CT検査〜 computed tomography:CT 〜
CTとは…
computed tomographyの略で、画像診断の上で欠かせない検査の一つ。X線を用い画像を構成する装置。
CT仕組み
ドーナツ型の装置の中央に体を置いて検査致します。
CT装置内の管球と呼ばれる機器が体の周りを回転しながら、X線を照射します。
その対にある検出器と呼ばれる機器が体の組織によるX線吸収の違いを読み取ります。
そのデータをコンピュータで解析して、様々な画像を作り出しています。
現在よく耳にするのがマルチスライスCTですよね。
2列、4列、16列、64列、128列etc
これは検出器の数を表しています。検出器が多いほど、細かな体のデータの収集が可能。しかも、一回の呼吸停止時間が少なくて済み、短時間で終わる。(注意:検査項目により多少検査終了にはバラツキが……)
CT画像例 | |
頭部 | 腹部 |
CTの注意点
- 心臓ペースメーカー、植込み型除細動器(ICD)を装着しているか確認を取ること。

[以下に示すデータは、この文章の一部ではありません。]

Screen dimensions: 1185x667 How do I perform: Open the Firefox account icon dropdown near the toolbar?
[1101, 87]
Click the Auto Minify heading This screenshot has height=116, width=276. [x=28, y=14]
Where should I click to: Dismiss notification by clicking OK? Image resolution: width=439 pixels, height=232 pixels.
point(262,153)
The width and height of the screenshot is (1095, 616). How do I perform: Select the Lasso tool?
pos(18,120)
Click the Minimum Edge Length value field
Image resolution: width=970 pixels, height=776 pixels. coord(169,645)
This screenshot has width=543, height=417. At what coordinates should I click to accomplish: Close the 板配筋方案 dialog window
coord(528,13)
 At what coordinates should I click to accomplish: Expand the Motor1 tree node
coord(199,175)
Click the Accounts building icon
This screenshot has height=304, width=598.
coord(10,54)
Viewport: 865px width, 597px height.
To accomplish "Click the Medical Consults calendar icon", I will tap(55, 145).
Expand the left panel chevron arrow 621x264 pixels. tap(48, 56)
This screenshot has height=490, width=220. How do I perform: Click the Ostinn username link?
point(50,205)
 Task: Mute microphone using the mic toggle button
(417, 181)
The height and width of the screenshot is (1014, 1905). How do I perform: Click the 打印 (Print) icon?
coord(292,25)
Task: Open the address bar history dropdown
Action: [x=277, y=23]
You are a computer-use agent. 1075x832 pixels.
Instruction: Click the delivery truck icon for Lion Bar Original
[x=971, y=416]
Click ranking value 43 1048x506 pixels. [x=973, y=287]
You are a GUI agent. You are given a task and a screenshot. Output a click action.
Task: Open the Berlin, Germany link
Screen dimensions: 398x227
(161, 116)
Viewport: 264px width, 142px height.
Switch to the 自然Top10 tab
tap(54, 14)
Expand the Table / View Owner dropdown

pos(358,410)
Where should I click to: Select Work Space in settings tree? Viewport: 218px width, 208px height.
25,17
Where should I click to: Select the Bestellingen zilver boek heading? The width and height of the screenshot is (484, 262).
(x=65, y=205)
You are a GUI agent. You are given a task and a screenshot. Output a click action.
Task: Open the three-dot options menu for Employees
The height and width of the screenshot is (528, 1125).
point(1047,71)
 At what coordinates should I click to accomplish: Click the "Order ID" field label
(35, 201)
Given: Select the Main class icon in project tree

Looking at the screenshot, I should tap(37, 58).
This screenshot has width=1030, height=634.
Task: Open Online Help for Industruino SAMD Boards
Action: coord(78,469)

(誤作動を起こす可能性がある。照射時間が長いと誤作動を起こす可能性があるみたいです。これを装着してるからCTは禁とはならない。) - 妊娠してる人、妊娠の可能性のある人
(胎児に悪影響を及ぼす恐れあり。)
上記2点は、検査受けさせる上での重要なチェックポイントです。確認しましょう。
CTの看護師の役割&前処置
- 必ず、患者のわかる言葉で検査の内容を説明。不安を取り除くことが重要。
- 造影剤使用のCT、腹部CT検査では原則として1食分欠食。水分も禁止などとしている施設をたまに耳にするが、水分摂取は問題ありません。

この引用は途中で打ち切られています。